**Try it:** Lines from the one containing "2017 (54, 71)" through the last line of the data are to be repeated word for word, both ends included.

**Saved data entries:**
⁂
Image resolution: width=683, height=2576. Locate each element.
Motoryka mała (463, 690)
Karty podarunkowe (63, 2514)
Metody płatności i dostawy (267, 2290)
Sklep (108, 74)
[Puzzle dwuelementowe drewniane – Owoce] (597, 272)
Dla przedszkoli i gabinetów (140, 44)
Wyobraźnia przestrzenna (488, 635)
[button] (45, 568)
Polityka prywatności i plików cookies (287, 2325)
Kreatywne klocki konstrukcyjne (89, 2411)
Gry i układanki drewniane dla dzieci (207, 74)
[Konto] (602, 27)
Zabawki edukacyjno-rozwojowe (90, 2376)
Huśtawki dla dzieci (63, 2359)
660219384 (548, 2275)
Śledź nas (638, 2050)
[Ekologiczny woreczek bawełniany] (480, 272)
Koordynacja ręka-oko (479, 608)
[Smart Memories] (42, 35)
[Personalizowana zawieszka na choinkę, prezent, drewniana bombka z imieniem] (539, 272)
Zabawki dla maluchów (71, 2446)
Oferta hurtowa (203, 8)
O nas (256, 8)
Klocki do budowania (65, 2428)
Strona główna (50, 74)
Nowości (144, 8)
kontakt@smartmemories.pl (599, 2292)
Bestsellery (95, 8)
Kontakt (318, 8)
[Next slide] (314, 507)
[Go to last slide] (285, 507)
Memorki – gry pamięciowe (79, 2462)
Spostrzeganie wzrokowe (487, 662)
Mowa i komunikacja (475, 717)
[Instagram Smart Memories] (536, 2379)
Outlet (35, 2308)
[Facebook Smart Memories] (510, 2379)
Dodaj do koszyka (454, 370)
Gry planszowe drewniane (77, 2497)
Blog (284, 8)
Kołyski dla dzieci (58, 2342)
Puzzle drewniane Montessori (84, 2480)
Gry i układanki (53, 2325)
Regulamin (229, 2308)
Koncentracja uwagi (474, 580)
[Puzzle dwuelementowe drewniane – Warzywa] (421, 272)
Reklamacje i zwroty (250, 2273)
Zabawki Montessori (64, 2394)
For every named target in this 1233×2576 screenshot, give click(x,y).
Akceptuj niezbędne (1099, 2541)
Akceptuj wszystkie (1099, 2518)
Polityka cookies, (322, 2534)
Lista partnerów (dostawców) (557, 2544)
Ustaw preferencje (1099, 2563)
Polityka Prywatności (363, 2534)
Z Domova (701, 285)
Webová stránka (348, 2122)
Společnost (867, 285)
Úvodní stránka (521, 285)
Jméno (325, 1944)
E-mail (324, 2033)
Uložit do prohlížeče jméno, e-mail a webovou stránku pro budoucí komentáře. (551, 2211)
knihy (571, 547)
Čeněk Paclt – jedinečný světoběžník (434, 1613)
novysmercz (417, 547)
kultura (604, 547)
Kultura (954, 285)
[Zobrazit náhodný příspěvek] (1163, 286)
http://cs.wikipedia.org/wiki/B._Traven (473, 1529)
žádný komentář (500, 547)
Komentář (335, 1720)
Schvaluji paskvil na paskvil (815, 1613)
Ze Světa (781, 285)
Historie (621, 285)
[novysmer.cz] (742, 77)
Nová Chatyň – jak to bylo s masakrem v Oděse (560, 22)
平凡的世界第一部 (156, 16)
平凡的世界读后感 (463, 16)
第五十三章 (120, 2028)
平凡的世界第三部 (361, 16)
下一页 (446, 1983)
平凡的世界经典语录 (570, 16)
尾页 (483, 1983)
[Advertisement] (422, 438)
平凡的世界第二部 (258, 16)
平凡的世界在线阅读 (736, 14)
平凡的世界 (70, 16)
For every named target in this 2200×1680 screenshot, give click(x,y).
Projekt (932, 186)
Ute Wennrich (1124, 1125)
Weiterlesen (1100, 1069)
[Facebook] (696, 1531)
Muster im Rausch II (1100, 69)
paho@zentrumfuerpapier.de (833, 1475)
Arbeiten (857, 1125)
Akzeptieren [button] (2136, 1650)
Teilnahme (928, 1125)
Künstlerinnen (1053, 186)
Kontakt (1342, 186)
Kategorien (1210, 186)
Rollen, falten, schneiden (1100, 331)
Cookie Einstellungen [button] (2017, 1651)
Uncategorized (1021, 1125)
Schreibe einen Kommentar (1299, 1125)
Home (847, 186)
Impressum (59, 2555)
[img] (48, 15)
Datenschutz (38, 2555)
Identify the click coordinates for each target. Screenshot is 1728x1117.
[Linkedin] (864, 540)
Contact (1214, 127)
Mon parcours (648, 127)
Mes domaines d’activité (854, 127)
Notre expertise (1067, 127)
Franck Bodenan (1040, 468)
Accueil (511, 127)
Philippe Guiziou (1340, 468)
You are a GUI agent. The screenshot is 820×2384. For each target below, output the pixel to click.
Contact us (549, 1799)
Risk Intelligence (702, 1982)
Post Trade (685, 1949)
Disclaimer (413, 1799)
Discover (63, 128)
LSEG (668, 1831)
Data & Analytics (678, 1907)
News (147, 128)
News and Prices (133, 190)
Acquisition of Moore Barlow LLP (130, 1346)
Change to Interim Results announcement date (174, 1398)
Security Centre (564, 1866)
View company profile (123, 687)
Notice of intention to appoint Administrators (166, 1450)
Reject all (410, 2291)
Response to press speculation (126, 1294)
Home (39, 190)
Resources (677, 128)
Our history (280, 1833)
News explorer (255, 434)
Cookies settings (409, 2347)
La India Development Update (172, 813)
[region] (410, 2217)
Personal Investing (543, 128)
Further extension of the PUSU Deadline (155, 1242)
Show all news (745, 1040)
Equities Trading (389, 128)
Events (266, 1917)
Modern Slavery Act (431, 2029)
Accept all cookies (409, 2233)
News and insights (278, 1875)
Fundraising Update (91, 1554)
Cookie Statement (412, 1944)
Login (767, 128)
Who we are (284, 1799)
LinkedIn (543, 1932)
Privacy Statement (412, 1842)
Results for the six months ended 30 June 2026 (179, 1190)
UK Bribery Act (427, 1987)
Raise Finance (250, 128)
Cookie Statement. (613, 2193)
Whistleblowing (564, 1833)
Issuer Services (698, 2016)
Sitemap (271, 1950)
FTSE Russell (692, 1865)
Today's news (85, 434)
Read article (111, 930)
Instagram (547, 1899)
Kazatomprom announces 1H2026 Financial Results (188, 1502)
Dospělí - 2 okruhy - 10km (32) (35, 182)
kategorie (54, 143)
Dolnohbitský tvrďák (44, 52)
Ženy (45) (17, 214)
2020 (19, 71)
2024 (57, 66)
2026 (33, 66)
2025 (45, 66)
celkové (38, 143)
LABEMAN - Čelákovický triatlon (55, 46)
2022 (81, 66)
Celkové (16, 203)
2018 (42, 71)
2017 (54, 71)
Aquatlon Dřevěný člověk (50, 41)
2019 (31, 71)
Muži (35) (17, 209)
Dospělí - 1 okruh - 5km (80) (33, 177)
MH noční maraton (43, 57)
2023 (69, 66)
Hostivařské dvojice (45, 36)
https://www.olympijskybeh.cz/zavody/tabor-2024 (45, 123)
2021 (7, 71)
⁂
**Answer below:**
2017 (54, 71)
Aquatlon Dřevěný člověk (50, 41)
2019 (31, 71)
Muži (35) (17, 209)
Dospělí - 1 okruh - 5km (80) (33, 177)
MH noční maraton (43, 57)
2023 (69, 66)
Hostivařské dvojice (45, 36)
https://www.olympijskybeh.cz/zavody/tabor-2024 (45, 123)
2021 (7, 71)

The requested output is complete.